外部人材の校長として4月から泉が丘中学校に着任した

小菅 隆司さん

港南区在住 57歳

「ゼロから男」が学校改革

 ○…「先生の環境を整えることが生徒のためになる。先生が負担なく仕事を心から楽しめる、日本一明るい職員室にしたい」。目標を語る声に熱が入る。民間企業出身のいわゆる「民間人校長」として今春から泉が丘中学校に着任した。この2週間で感じたのは、生徒の純朴さ、教員の熱意、地域の温かさ。「正直なところ、めちゃめちゃワクワクしている」と期待を隠しきれない。

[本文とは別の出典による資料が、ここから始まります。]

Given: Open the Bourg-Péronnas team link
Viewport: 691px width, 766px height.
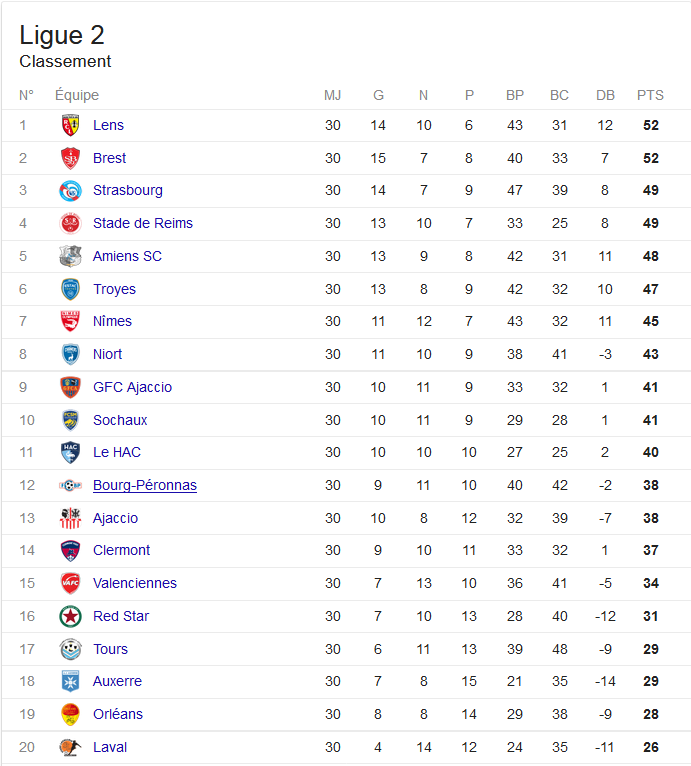Looking at the screenshot, I should point(145,485).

 ○…(株)リコーに約30年勤務。人事・経理・企画・開発など、携わった部門は多岐にわたるが、中でも新規事業参入のエキスパート。「『ゼロから男』と言われましたね。新しいことに挑戦するのが得意というか好き」と笑う。そんな中、4年前母親が脳梗塞で倒れ、介護のために退職。母親が一人暮らしだったことから「独居高齢者を孤独にしない」を目標にリコー時代の部下らと(株)イナシンを設立。見守りや生活支援サービスを3年間行ってきた。

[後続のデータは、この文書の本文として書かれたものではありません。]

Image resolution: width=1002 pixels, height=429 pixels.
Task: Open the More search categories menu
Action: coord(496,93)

 ○…企業でのマネジメント経験を生かし、新たな風を吹き込むことが役目の一つ。元々教員に憧れ、横浜国立大学教育学部に進学したが、一度は社会経験が必要と考え就職。「いつか先生に」という思いを持ち続けていることを知る部下に背中を押され、昨年度校長への応募に踏み切った。実は自身の中で中学校は唯一、いじめなどの苦い思い出がよみがえると打ち明ける。だが今回、校長としてかかわることで自身の「中学校の記憶」も新たなものに変えてしまう意気込みだ。

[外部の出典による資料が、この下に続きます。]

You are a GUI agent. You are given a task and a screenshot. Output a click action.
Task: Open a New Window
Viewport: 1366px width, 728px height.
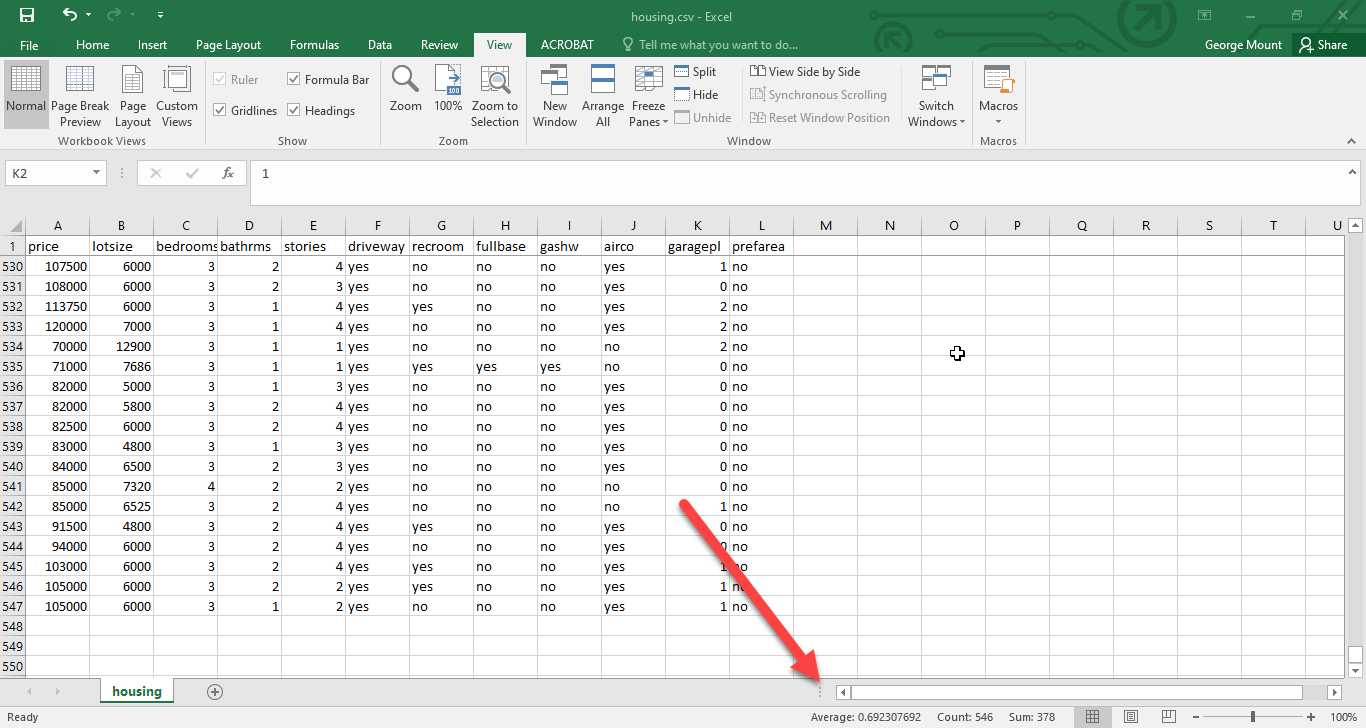[x=554, y=96]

 ○…現在、市内で勤務する民間人校長は10人。”異文化”を互いに理解し、新たな視点を受け入れることが大切と考える。「教育の現場は成果が見えづらいが、やった分だけ成果につながるはず」。教員がやりたいことに挑戦し、生徒との時間を持てるよう、尽力したいという。また直近の目標は10年ぶりの学校新聞復活。「書くのが好き。まずは先生紹介がいいかな」と構想は固まっている様子だ。